A Dutch news outlet confronts the change of play in the Old Masters market since the discovery of several exceptionally good forgeries that are roiling the private market. The unexpected twist is that Sotheby’s has stolen a march on the market and now threatens to overshadow the trust in dealers:
“Collectors are being given the impression that it’s safer to buy art at an auction house than at a fair: at least an auction house will pay compensation if it’s a forgery,” says one insider.
Today’s opening of TEFAF in Maastricht, the world’s leading Old Master fair, puts this in sharp relief. It also raises the issue of TEFAF’s vetting and whether the fair’s vetting protects buyers:
Could a number of old masters, bought by French collector Giuliano Ruffini and recently exposed as modern forgeries, have slipped through the screening at Tefaf Maastricht, the most prestigious art fair in the world?
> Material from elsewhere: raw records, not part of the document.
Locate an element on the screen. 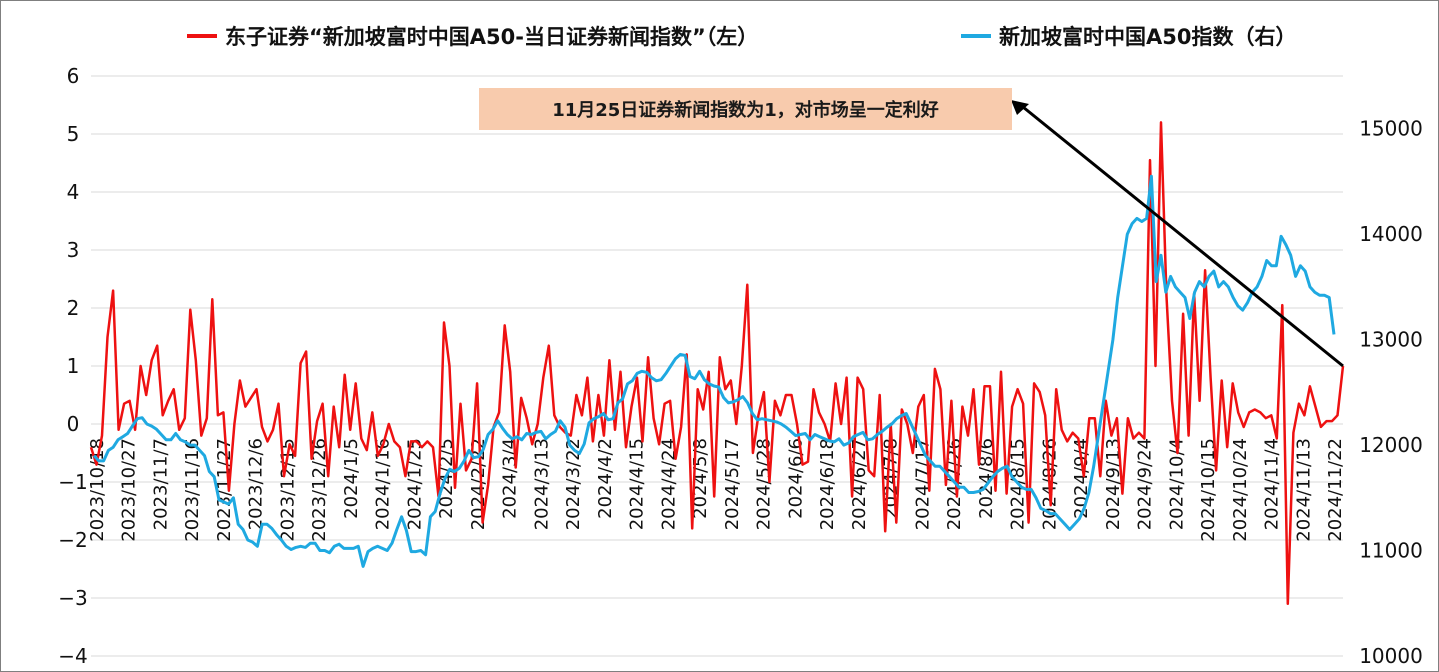  arrow-head is located at coordinates (1020, 108).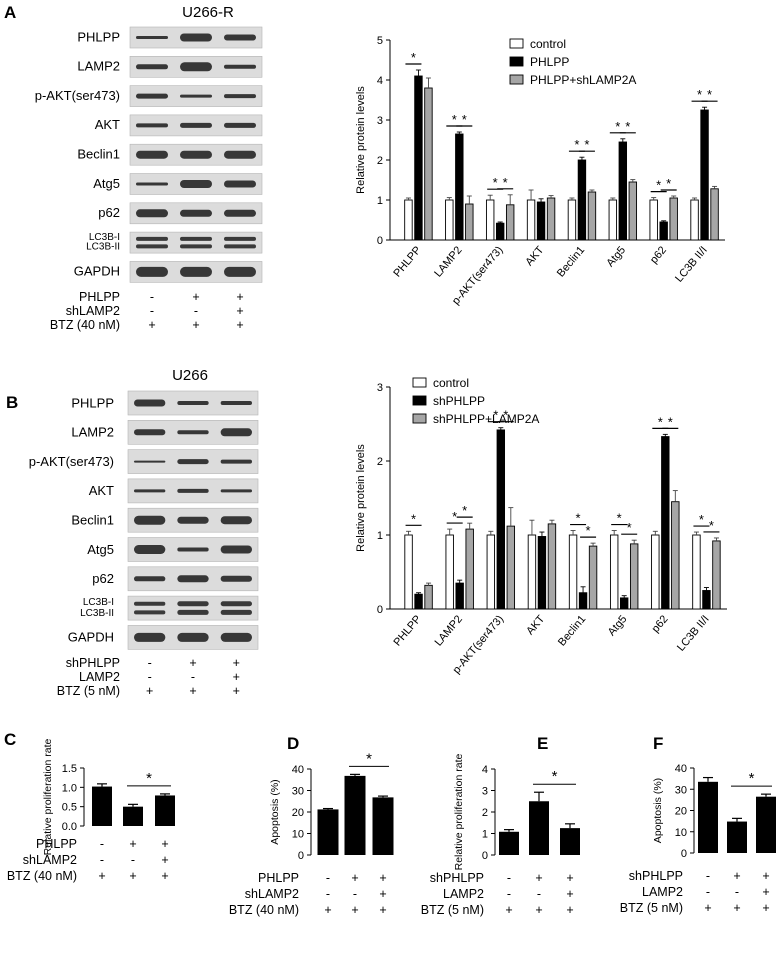 The image size is (784, 970). I want to click on y-tick-label: 30, so click(681, 790).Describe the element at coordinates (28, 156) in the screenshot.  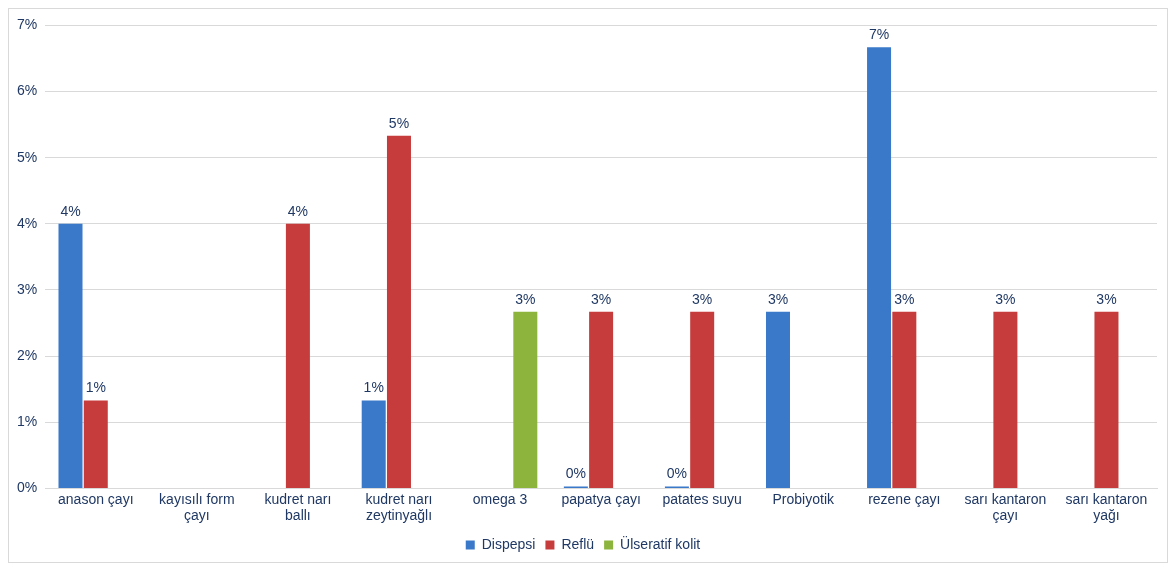
I see `y-tick-label: 5%` at that location.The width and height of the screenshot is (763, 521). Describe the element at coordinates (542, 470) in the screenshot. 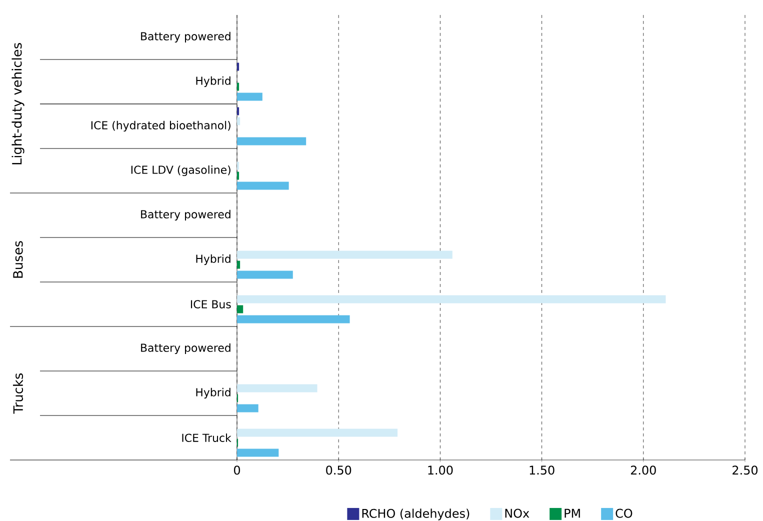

Henk van Os, the chairman of the Tefaf vetting committee ponders for a few moments. “Yes, I think they could,” he says finally. The former director of the Rijksmuseum is not the only one who thinks so. Long-time Tefaf dealers like Bob Haboldt and Niels de Boer agree. Haboldt: “Forgeries have got through in the past.” De Boer: “These are the best forgeries ever, shockingly good.” […]
As chairman of the Tefaf vetting committee Henk van Os’s role is limited: he is the referee but the board makes the rules. He has his doubts about the rule which states dealers can only be banned if they have sold forgeries at Tefaf itself. He will, he says, bring this up with the board.